Problem solve Get help with specific problems with your technologies, process and projects.

Think before you invest in disk-to-disk backup

Bites & Bytes: Jon Toigo explores moving from tape to disk-to-disk. Is the "old jalopy" better than the "shiny new porsche"? Find out what Jon Toigo thinks.

Driving along the road, you pull up in traffic behind a beaten-up jalopy with greasy smoke plumes spewing from its tailpipe.
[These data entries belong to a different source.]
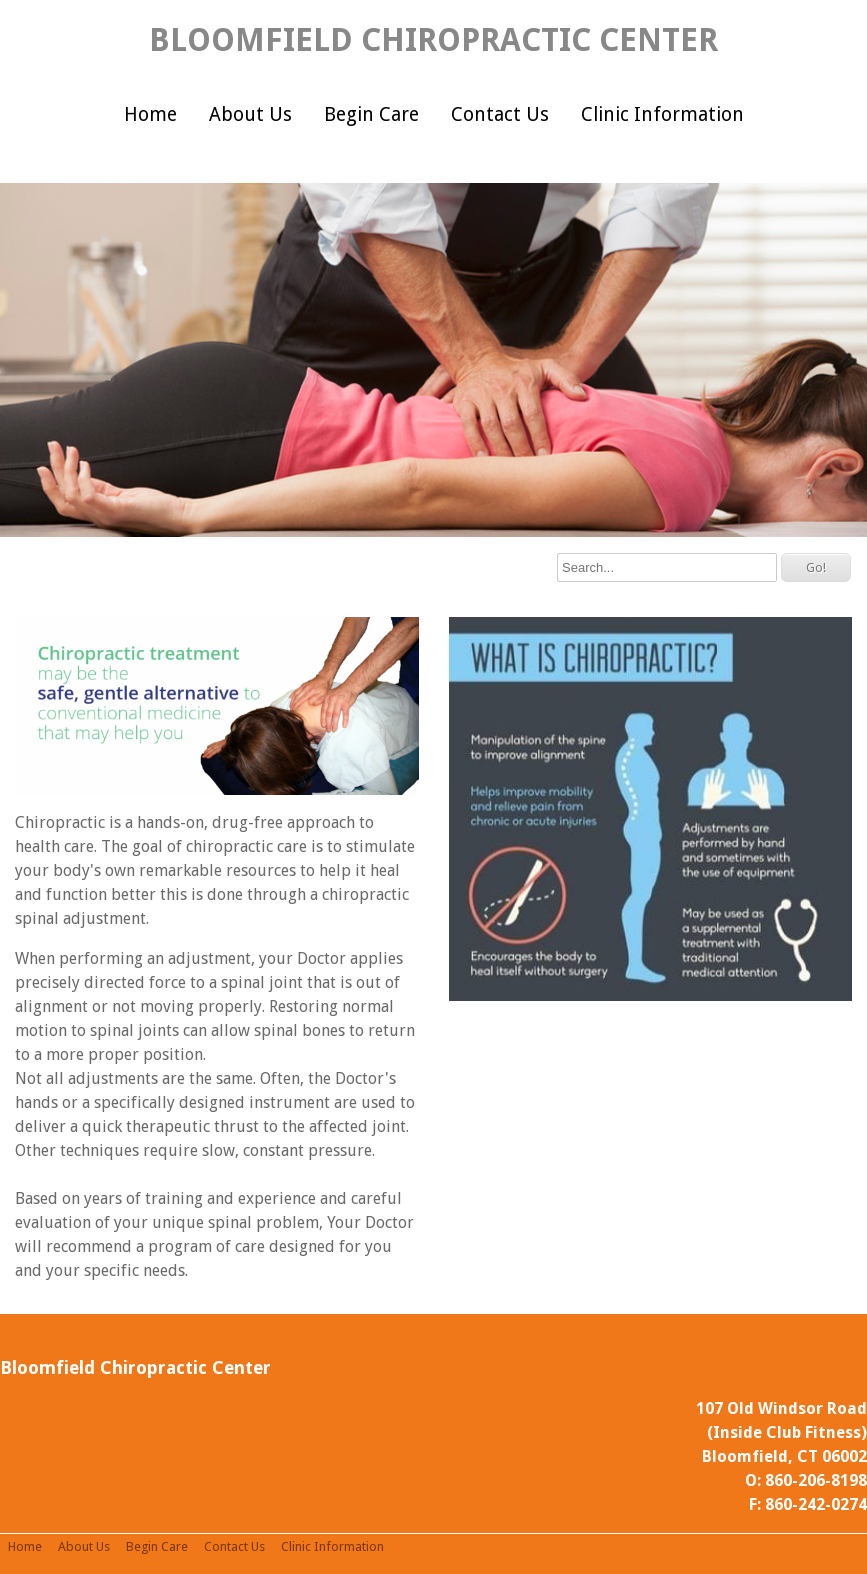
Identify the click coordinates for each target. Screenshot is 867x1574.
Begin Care (371, 114)
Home (150, 114)
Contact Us (500, 114)
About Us (250, 114)
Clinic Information (662, 114)
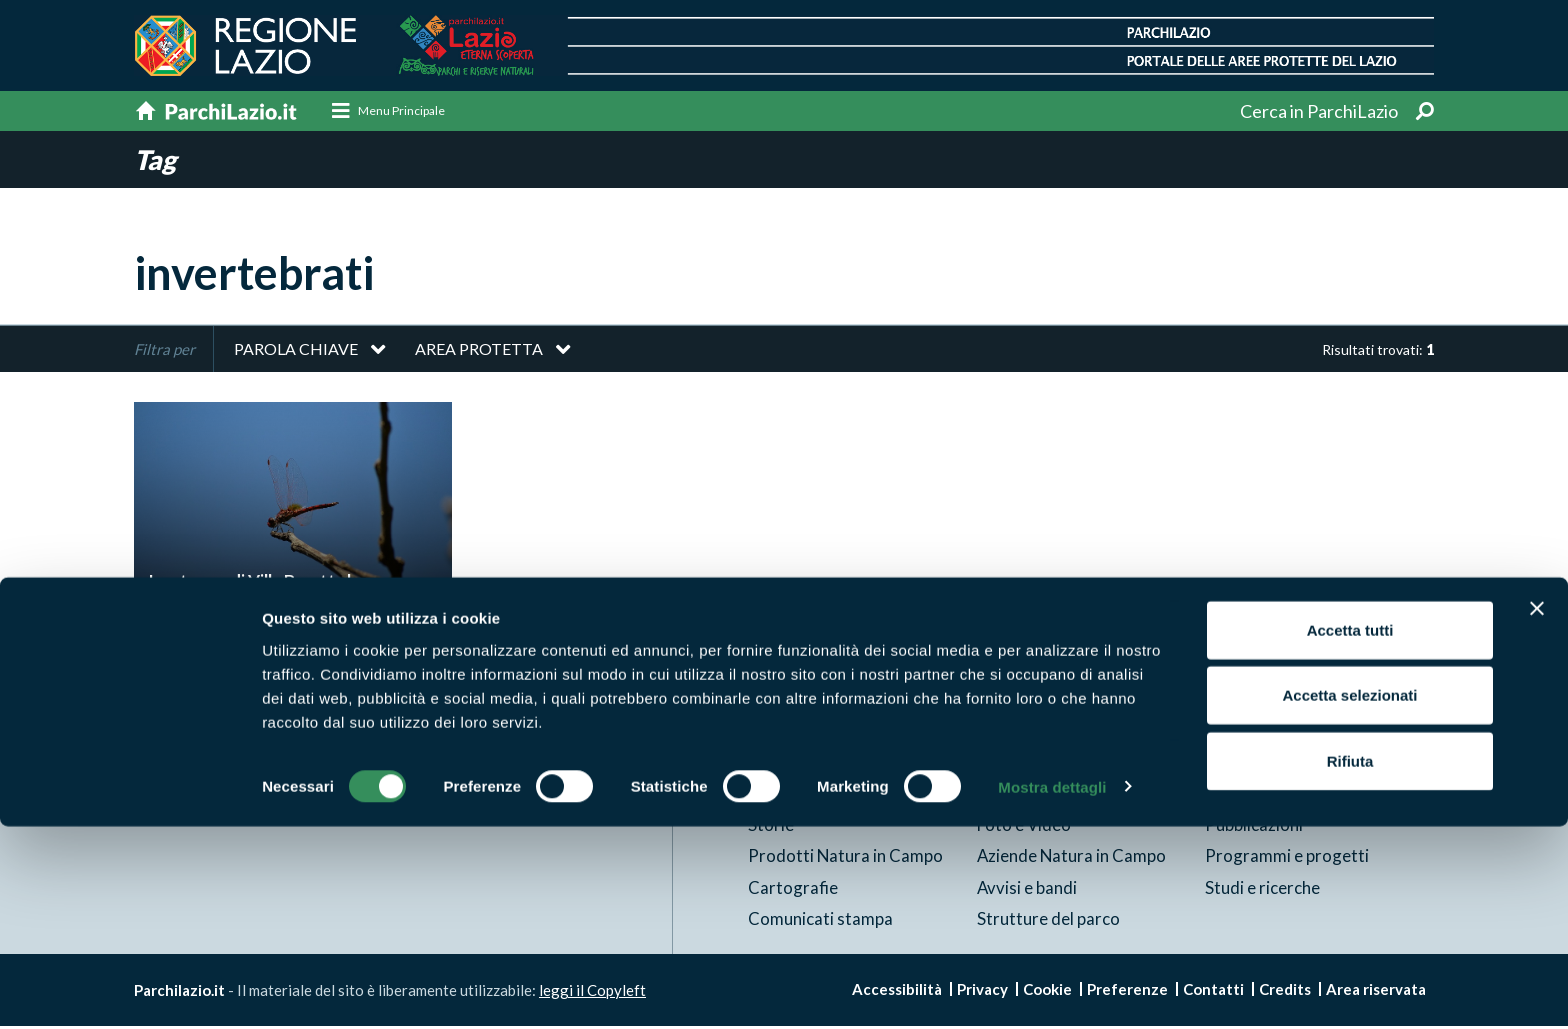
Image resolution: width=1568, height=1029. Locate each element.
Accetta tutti (1350, 832)
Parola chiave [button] (296, 351)
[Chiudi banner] (1537, 811)
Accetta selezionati (1349, 898)
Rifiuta (1350, 963)
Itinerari (1007, 763)
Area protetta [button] (479, 351)
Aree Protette (801, 763)
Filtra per (164, 352)
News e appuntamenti (1286, 763)
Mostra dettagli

On its rusted chrome bumper is a sticker proclaiming, "My other car is a Porsche." You:

1. Chuckle at the wittiness of the driver, then nervously check your rear view mirror for telltale smoke. 

2. Flip out your cell phone and call the Department of Motor Vehicles to register a fuel emissions nuisance complaint. 

3. Reflect on the age and implied prestige of your own vehicle and resolve to do better so you too can afford a new speedster. 

4. Content yourself with the knowledge that your car runs just fine and that you don't need some speed buggy with extreme RPM capabilities just to sit in traffic.

Odd though it may seem, this stream of consciousness is similar to what goes through the minds of many storage managers when they hear one of their peers talking about his new disk-to-disk backup or mirroring solution.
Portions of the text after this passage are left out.